Sum-ratio estimates over arbitrary finite fields

TL;DR

This paper proves a sum-ratio estimate for sets in finite fields that improves upon previous sum-product estimates by a logarithmic factor, under conditions excluding near-subfield sets.

Contribution

It provides a new, more intuitive proof of a sum-ratio estimate over finite fields, extending prior work and improving conditions and bounds.

Findings

Sum-ratio estimate holds for sets not close to subfields.

The estimate surpasses previous sum-product bounds by a logarithmic factor.

The proof is more intuitive and slightly improves conditions for the set A.

Abstract

The aim of this note is to record a proof that the estimate $$\max{\{|A+A|,|A:A|\}}\gg{|A|^{12/11}}$$ holds for any set $A\subset{\mathbb{F}_q}$, provided that $A$ satisfies certain conditions which state that it is not too close to being a subfield.
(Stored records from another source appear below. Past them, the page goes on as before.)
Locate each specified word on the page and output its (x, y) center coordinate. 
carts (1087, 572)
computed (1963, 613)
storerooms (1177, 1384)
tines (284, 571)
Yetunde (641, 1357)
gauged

An analogous result was established in \cite{LiORN}, with the product set $A\cdot{A}$ in the place of the ratio set $A:A$. The sum-ratio estimate here beats the sum-product estimate in \cite{LiORN} by a logarithmic factor, with slightly improved conditions for the set $A$, and the proof is arguably a little more intuitive. The sum-ratio estimate was mentioned in \cite{LiORN}, but a proof was not given.